En rejetant l’évolution du système, ce sont les filières de la création qui se coupent elles-mêmes du plus solide levier de financement que l’on puisse envisager, dans cette période de restriction budgétaire. Il est évident qu’une part du produit de la contribution créative servirait au financement du cinéma, mais seulement à la condition de s’effectuer dans des conditions plus transparentes que celles qui existent à présent.
Cet ensemble est structuré autour du principe simple selon lequel les investissements dans la production des films de demain doivent être financés par les recettes provenant de la diffusion de ceux d’hier. Il y réussit en respectant l’enchaînement harmonieux de fenêtres d’exposition successives, à partir de la sortie en salles du film jusqu’à sa diffusion sur les chaînes gratuites, le prix payé par le spectateur diminuant au fur et à mesure que le film s’éloigne de sa date de sortie, et le flux de préfinancement obtenu diminuant en conséquence.

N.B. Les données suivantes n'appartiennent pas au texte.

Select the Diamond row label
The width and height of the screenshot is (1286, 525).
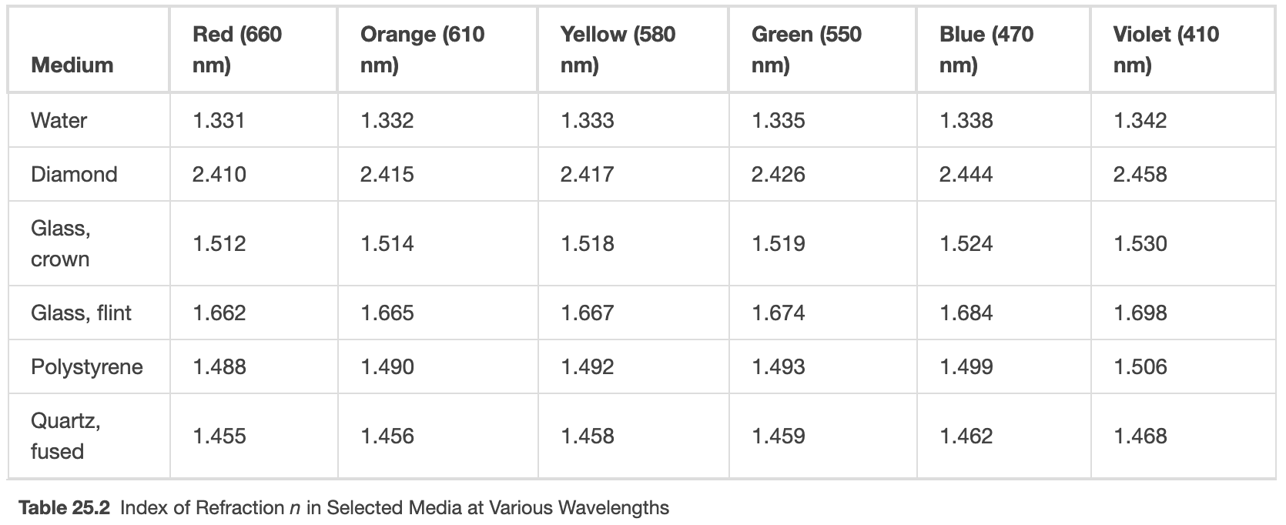(x=74, y=174)
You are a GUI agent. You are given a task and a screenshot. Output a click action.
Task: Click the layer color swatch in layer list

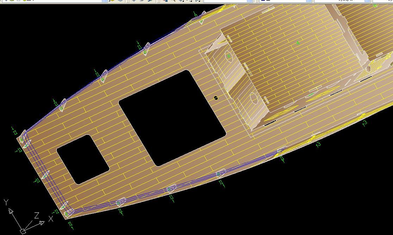[x=29, y=1]
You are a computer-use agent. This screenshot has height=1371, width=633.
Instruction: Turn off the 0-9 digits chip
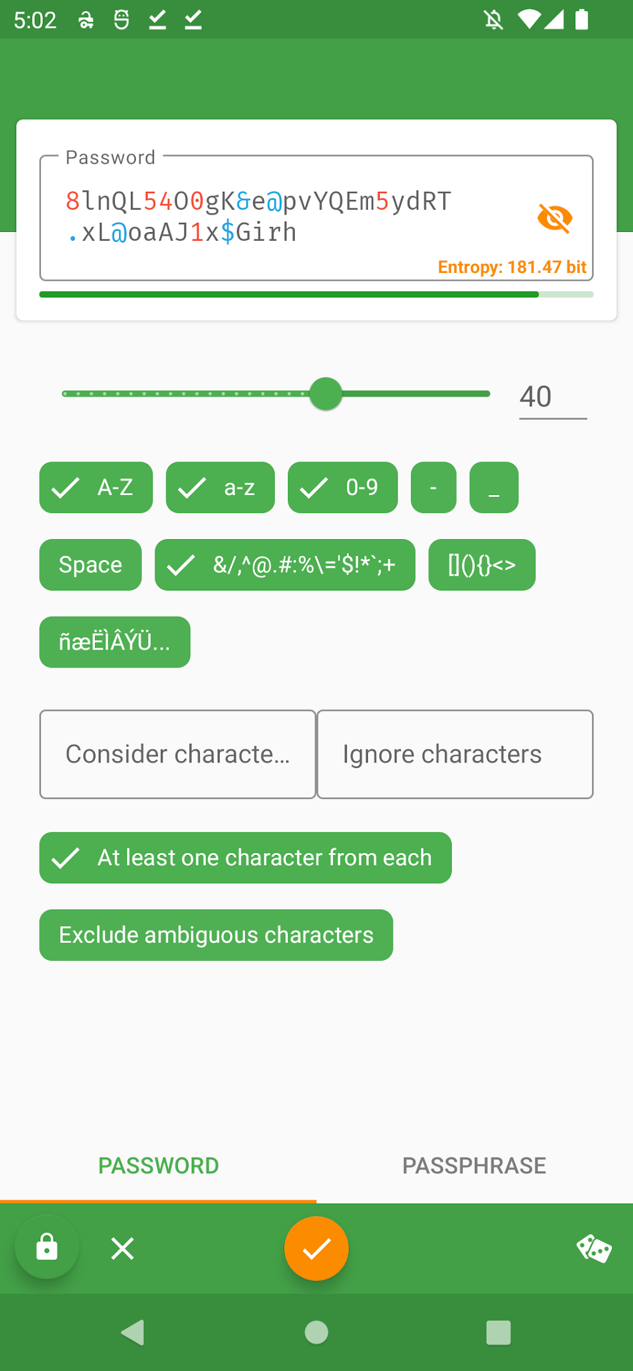click(342, 488)
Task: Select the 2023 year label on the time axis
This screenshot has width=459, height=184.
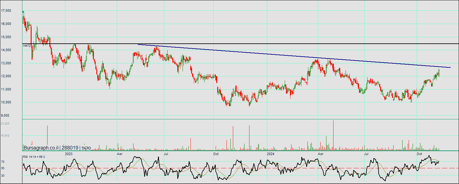Action: (69, 154)
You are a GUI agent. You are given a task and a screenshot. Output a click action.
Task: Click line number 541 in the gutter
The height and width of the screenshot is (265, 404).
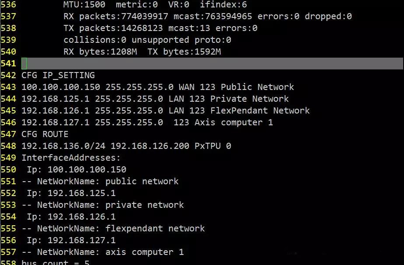tap(8, 63)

En d’autres termes, le cinéma est financé par « ceux qui le regardent » à travers les différents écrans mis à leur disposition. Modèle particulièrement vertueux en ces périodes d’économies budgétaires, puisque ce n’est pas le contribuable qui finance le cinéma mais bien le spectateur. A travers cette logique simple, chaque nouvel écran doit, par des mécanismes appropriés, contribuer à son tour au financement de la création. C’est tout le fondement de l’encadrement réglementaire français : faire participer tous les écrans au financement du cinéma, et ce, d’autant plus que leur diffusion est importante.
La chronologie des médias ne peut donc se comprendre que si on l’associe à son objectif : permettre le préfinancement du cinéma français par les opérateurs exploitant ces différentes fenêtres, en cohérence avec la valeur d’usage décroissante des films sur ces mêmes fenêtres.

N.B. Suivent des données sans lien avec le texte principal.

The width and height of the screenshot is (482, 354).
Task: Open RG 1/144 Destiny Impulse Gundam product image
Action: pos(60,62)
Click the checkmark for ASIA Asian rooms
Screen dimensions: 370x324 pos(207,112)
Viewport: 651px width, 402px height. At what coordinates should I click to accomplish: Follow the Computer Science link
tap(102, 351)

De nouveau la chronologie des médias est dépassée car elle ne prend pas en compte la demande de consommation instantanée qui existe sur les réseaux. La popularité des téléchargements de séries et films américains plusieurs mois ou années avant leur sortie en France l’illustre bien. Il faudrait donc plutôt développer une diffusion pluri-support instantanée ou au moins réduire considérablement les délais entre chaque créneau de diffusion.
Insérer une fenêtre gratuite de visionnage des films dès le début de cette chronologie, et donc avant les premiers passages sur les chaînes de télévision, reviendrait à adresser à ces dernières un signal très clair : au-delà de trois ou quatre mois après leur sortie en salle, les films ne vaudraient plus rien.
Sauf à imaginer une mécanique compensatoire de prélèvement sur l’ensemble des usagers qui soit pour le coup totalement déconnecté de la valeur d’usage des films (la fameuse « licence globale ») et qui devrait à très court terme remplacer l’ensemble des préfinancements effectués par les chaînes (incluant préachats et parts de co-production), ce qui équivaudrait finalement à financer le cinéma français par l’impôt, en contradiction totale avec le système de régulation des échanges commerciaux qui structure le cinéma français depuis les années 50.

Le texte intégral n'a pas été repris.